Ultimately, Dakar would go over to the Allied side in November 1942, after Operation Torch and the German occupation of Vichy France. With American assistance, Richelieu would get under way and sail to the Brooklyn Navy Yard to gain a new 15-inch gun, a complete modern electronics suite, and additional antiaircraft guns, while having hundreds of barnacles removed from her bottom. Richelieu would serve in both the Atlantic and the Pacific, shelling German and Japanese defenders, while the two light cruisers steamed into battle against Hitler on D-Day in Normandy and again in the invasion of southern France.

De Gaulle’s determination to fight kept him at the head of the Free French movement. Within two weeks, he went ashore at Libreville, the capital of Gabon, and by November, through his own personality and local resources, won control of the whole of French Equatorial Africa.

Still, the battle had been a close-run thing. Supposedly, when Cunningham withdrew his ships for the last time, Boisson had been writing out a message of surrender as his forts were nearly out of ammunition. However, that story is questioned by historians.

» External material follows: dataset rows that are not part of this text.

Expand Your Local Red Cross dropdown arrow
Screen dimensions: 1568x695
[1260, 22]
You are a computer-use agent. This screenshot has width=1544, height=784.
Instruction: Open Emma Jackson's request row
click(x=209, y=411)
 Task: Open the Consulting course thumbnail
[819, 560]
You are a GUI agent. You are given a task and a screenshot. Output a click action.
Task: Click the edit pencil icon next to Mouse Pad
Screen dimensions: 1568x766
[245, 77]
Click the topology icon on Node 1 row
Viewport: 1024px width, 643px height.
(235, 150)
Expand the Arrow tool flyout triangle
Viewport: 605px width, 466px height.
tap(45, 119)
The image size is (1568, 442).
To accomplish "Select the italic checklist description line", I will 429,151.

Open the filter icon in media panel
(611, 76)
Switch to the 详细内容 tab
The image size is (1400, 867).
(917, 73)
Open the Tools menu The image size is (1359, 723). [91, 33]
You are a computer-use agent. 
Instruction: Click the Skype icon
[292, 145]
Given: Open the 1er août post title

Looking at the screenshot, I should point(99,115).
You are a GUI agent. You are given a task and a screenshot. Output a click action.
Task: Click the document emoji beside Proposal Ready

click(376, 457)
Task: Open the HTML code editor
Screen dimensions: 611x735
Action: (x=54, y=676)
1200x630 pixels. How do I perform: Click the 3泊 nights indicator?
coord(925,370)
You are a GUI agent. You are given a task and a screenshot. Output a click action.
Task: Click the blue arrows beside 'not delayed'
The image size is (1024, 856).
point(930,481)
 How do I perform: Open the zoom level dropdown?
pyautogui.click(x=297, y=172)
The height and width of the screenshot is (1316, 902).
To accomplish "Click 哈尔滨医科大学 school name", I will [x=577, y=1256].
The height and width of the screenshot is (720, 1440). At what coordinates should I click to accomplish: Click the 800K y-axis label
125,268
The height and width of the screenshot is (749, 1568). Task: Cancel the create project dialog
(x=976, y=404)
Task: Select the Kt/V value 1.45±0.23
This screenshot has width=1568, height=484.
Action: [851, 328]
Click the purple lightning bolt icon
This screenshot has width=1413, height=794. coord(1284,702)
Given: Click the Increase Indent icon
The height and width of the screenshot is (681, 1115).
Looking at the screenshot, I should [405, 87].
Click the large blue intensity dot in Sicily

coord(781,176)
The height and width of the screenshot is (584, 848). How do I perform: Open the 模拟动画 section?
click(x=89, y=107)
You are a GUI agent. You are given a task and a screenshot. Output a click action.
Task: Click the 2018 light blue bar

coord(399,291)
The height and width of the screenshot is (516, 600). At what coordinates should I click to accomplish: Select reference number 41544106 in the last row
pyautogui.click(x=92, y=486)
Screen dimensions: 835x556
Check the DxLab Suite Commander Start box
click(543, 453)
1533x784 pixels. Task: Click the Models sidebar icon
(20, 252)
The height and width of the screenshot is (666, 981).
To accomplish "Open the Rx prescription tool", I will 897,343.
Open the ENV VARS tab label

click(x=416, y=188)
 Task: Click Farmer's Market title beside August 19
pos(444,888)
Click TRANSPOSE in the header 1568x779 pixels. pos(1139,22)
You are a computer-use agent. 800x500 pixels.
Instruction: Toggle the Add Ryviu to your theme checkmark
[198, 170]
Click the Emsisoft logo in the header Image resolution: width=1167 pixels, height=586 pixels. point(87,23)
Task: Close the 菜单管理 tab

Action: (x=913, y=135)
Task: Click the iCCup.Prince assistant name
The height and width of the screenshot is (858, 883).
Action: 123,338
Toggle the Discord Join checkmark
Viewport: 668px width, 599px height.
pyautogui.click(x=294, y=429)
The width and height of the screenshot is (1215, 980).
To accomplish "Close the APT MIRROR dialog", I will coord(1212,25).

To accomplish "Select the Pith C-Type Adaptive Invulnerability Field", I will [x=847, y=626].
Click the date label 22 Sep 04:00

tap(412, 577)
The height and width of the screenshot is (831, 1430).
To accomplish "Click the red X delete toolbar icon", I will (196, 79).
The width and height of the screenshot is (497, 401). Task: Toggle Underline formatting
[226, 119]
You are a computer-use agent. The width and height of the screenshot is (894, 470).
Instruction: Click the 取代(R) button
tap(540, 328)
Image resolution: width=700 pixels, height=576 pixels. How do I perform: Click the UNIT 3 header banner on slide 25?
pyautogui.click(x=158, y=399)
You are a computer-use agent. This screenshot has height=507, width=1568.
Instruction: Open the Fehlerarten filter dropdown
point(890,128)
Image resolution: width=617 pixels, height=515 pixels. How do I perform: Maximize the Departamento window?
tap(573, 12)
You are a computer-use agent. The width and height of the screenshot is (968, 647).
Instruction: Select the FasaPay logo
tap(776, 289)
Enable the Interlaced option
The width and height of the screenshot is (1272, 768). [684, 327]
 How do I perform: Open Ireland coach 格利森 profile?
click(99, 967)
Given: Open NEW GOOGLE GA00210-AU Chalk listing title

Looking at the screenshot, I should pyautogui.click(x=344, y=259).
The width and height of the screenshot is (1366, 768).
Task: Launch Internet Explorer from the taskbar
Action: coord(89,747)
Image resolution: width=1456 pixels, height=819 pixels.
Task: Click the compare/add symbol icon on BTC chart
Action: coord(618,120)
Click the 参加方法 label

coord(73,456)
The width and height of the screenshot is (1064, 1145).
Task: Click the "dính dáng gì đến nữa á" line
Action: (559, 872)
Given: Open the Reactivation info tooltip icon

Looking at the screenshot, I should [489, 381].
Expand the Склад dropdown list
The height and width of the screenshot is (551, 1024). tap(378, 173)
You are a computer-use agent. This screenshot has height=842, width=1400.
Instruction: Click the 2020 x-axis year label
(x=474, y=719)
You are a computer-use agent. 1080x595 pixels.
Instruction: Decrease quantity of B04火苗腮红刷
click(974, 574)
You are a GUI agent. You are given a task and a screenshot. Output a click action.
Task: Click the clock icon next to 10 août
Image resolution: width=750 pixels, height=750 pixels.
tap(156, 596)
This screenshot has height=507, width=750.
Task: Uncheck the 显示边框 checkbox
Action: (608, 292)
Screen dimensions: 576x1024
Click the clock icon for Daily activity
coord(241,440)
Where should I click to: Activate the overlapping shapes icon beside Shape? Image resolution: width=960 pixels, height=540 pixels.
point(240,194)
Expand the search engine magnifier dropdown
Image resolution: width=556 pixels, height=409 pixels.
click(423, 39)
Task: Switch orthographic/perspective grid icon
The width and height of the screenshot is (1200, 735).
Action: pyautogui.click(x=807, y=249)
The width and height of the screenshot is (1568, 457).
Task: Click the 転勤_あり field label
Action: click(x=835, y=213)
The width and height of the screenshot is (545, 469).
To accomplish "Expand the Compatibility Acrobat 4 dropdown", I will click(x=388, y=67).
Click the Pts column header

These thoughts were far from the minds of the Allied ships as they turned for Greenock, the Clyde, or the Congo. On the damaged ships, crewmen repaired shell holes. On a troopship, Royal Marine Lieutenant Evelyn Waugh started batting out a rough draft of what would become his novel, Put Out More Flags. De Gaulle plotted his next moves.

When HMAS Australia returned to Greenock, the crew got some leave, and Captain Stewart wrote in his log the only piece of good news from the whole affair: that the conduct of his officers and men under fire had been outstanding, and “a most noticeable ship spirit has now been born which gives me every confidence for the future of HMAS Australia.”